We’ve already talked about how this impacts mutual funds, often times the largest holders of the biggest stocks that are being sold off, but commodities bear markets are similar. Take the bursting of the commodities bubble in 2008. Nearly every commodity under the sun had soared to the moon through the latter half of 2007 and the first half of 2008. Then the party came to a crashing end and all the guests were booted out the door. Again, there was literally nowhere for investors to hide, unless they wanted to put their money into low-yielding alternatives like money markets and CDs.
That’s the great thing about forex. While the market for one currency may be bearish, you can bet other currencies are thriving. In fact, that’s what we’re doing when we trade forex pairs. We’re exploiting one currency’s strength over another or if we’re going short, we’re taking advantage of currency’s weakness compared to one of its rivals.
Where To Turn When Other Markets Head South
This is kind of a tricky question to answer because the answer depends on what markets are spiraling down. Investors may think that if US equities are retreating that it may time to short the dollar. That’s inaccurate. History has shown that foreign currencies that are viewed as “risky” compared to the US dollar, such as the Euro, British Pound and Australian and New Zealand dollars actually suffer when the US stocks fall. This is because international investors are seeking safe havens to invest in, and the greenback is safe haven number one. The Japanese Yen is number two on the safe haven currency destination list.
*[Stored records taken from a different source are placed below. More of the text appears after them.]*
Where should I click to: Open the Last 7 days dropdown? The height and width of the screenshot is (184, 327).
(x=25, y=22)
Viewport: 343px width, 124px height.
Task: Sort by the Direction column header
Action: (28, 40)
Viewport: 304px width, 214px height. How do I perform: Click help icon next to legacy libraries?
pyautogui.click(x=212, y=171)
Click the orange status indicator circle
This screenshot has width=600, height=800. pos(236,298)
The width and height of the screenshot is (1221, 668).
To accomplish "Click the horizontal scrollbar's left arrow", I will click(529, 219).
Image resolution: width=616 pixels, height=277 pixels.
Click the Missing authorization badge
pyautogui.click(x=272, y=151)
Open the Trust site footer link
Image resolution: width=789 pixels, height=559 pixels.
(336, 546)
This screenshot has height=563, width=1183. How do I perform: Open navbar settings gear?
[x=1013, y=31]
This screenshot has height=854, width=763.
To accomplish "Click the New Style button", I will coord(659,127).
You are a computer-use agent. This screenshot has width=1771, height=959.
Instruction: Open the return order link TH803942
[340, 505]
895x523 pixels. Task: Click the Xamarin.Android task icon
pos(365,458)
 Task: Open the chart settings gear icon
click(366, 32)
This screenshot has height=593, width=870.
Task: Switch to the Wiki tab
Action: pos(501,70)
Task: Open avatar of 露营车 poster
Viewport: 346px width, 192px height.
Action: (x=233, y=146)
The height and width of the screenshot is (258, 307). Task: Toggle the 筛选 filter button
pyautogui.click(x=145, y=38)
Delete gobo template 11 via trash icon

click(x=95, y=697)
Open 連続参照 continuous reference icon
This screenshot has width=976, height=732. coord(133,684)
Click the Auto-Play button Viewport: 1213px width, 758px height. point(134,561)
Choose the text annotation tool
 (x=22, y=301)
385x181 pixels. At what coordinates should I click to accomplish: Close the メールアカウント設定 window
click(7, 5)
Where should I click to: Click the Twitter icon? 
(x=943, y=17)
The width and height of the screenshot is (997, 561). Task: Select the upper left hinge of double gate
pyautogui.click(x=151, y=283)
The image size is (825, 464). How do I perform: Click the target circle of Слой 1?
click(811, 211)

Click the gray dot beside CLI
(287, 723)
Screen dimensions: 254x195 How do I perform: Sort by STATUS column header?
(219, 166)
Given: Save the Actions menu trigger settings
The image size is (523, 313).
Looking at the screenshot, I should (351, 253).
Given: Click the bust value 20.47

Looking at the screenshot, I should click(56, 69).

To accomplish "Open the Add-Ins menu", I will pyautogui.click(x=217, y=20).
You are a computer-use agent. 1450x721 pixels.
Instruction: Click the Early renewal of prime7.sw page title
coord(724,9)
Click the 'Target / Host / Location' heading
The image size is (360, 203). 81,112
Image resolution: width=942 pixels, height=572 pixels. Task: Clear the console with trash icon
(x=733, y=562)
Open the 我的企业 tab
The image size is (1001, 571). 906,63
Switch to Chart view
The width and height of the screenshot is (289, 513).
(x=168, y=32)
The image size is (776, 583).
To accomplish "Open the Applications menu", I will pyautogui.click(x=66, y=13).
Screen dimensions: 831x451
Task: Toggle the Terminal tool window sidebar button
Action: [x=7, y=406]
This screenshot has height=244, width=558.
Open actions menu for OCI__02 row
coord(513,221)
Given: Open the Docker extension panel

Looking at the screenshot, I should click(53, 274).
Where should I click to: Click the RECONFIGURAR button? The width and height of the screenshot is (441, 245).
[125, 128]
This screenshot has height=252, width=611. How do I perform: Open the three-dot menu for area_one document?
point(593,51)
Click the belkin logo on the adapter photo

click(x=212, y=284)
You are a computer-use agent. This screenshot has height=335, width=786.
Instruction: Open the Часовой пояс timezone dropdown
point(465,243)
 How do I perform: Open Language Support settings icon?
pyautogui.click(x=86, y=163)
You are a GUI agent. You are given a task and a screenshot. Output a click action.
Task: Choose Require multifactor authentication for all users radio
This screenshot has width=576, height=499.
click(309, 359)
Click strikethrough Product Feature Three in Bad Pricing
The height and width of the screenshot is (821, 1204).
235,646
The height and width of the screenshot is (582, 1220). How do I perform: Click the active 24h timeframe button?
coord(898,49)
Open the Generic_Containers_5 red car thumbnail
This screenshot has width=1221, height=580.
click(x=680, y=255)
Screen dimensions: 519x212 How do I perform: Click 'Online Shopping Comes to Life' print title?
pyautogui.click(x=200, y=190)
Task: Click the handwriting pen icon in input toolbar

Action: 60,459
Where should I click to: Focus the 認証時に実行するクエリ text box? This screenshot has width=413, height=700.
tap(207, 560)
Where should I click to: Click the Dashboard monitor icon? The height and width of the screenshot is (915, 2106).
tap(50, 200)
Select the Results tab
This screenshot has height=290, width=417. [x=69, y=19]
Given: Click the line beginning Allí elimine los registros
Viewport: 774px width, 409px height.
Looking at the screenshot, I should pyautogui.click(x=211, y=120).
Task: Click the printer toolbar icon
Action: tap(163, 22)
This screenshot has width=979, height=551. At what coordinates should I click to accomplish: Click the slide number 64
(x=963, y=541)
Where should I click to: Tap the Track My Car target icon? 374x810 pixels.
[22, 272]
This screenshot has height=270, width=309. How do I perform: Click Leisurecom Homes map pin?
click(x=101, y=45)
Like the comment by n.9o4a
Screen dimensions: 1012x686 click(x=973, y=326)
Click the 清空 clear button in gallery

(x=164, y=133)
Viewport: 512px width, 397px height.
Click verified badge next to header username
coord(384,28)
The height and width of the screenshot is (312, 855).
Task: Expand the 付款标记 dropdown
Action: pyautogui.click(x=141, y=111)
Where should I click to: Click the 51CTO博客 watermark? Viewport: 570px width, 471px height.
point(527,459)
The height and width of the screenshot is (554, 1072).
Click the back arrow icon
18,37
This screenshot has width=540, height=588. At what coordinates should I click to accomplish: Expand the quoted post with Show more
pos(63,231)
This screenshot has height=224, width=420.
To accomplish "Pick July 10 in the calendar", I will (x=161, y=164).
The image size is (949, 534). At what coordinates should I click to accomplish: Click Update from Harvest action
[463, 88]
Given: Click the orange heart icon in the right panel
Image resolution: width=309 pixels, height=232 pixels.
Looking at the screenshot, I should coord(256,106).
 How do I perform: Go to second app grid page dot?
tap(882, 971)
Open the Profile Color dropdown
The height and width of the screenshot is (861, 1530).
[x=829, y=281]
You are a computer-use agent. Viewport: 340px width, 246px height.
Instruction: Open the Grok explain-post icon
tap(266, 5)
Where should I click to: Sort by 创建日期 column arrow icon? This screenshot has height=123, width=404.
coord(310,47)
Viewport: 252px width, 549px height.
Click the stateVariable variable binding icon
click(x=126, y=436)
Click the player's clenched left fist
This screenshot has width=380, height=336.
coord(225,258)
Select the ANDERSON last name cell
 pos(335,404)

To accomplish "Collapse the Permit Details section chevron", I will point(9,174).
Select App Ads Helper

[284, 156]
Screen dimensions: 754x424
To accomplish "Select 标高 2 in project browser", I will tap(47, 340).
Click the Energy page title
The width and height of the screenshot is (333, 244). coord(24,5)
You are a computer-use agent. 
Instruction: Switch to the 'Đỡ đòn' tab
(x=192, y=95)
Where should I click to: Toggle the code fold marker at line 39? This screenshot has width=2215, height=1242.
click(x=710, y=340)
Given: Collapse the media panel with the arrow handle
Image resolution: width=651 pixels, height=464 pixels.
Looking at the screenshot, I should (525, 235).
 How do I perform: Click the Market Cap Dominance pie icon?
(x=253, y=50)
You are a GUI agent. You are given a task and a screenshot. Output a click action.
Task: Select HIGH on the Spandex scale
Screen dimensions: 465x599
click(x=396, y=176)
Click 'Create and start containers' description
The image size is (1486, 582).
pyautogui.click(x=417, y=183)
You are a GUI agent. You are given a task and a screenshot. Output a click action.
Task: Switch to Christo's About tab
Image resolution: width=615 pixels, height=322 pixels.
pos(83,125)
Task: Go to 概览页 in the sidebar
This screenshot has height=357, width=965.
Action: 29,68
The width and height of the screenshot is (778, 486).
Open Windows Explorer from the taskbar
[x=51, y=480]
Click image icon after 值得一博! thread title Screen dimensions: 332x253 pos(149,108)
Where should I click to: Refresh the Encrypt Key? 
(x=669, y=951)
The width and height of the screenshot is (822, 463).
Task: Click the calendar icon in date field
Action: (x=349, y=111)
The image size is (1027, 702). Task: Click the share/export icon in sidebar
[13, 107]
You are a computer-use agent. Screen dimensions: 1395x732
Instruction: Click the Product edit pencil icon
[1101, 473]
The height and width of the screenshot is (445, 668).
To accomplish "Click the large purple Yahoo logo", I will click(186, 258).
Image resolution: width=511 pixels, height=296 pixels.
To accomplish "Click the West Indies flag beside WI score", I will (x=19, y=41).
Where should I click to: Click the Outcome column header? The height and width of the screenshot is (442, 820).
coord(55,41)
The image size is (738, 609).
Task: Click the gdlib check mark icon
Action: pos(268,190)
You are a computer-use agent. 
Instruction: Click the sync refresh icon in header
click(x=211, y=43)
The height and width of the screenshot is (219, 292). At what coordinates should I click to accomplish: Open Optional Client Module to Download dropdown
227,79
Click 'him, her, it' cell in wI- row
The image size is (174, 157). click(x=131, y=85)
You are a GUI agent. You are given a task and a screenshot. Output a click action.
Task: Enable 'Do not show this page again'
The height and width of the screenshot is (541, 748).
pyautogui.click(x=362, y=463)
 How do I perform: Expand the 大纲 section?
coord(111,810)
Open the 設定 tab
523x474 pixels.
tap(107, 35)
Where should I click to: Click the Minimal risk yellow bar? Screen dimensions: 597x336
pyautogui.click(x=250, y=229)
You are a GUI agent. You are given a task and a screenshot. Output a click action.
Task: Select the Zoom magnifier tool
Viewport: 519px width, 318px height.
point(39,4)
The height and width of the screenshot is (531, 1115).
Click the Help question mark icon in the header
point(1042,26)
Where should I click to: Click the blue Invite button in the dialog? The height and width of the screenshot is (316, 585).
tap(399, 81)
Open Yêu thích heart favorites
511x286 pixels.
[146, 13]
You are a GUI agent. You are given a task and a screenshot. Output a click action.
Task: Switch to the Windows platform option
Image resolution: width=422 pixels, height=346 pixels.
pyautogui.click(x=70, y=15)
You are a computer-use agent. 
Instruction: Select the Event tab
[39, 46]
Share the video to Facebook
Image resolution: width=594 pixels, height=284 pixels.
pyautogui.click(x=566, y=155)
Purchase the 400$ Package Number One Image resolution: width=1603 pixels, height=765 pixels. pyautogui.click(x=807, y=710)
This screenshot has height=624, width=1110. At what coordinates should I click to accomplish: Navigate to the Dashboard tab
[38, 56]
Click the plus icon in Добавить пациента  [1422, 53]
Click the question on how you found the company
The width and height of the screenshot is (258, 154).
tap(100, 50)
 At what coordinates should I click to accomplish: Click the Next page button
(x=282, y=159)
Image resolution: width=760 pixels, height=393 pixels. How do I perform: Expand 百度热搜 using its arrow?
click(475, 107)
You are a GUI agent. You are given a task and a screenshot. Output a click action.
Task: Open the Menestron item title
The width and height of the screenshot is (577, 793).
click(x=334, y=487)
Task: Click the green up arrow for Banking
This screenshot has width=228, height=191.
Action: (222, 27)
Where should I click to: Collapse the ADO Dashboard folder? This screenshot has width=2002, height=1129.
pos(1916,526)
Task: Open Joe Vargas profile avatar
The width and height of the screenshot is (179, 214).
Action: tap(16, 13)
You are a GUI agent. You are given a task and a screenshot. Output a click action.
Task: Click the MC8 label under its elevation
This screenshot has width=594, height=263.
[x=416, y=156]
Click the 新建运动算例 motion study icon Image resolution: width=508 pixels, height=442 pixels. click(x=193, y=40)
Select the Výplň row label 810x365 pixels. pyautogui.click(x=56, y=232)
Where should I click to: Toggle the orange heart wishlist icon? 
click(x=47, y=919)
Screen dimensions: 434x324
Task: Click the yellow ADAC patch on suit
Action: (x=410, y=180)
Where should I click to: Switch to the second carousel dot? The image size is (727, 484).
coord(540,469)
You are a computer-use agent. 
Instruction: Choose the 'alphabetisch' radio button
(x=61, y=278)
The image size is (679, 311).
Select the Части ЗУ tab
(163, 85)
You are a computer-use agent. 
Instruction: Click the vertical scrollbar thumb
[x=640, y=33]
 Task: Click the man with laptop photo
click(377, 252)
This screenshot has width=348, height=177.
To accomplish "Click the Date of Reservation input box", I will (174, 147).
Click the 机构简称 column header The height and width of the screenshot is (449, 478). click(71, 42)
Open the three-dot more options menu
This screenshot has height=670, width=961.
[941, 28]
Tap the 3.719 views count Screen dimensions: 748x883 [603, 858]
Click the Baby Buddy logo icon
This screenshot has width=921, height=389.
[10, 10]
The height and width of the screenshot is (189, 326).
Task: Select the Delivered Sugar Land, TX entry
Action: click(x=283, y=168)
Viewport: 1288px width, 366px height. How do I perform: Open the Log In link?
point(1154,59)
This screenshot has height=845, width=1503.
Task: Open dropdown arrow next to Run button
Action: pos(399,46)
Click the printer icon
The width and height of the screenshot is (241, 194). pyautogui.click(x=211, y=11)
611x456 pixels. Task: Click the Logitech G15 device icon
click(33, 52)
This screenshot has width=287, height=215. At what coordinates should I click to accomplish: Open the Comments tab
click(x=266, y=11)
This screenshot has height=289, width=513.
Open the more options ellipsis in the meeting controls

Another way to play currencies during market downturns is to look at the performance of commodities, namely oil and gold. The Canadian dollar is what is known as a commodity currency and the commodity it is tied to is oil. Simply put, there is empirical evidence to suggest that when the price of crude oil falls, so does the Canadian dollar. The Canadian dollar (aka “loonie”) follows oil, so if you see crude prices tumbling, the loonie won’t be far behind.
Yet another commodity downturn worth watching for is gold. The Australian dollar is intimately tied to gold prices, and just as we would short the Canadian dollar when oil prices decline, we would look at shorting the Aussie dollar as gold prices retreat.
Is Forex The Ideal Hiding Place?
Well, that all depends on your tolerance for risk. To be sure, the forex market can spike in volatility when other markets are collapsing. The advantage of investing in forex during market downturns is that the fundamental factors that can negatively impact stocks and commodities are absent in the forex market. A currency isn’t going to be taken to the market woodshed because of glum earnings reports, lost market share, failed acquisitions or selling by institutional investors.
Likewise, commodities can be affected by input costs associated with drilling or mining for or growing the product. Then there are geopolitical factors like political uprisings and wars that can impact commodity prices. Yes, these can impact currencies as well, but it’s highly unlikely a major currency like the pound or dollar would be severely hampered by political turmoil.
In many ways the aforementioned factors make forex a great place for investors to park their money when they’ve been chased out of stocks and other asset classes. No, you’re not going to get the safety of a money market account, but without taking a little bit of risk, it’s hard to reap any rewards. And when markets are trending down, that can be the best time to embrace the risks of investing in forex.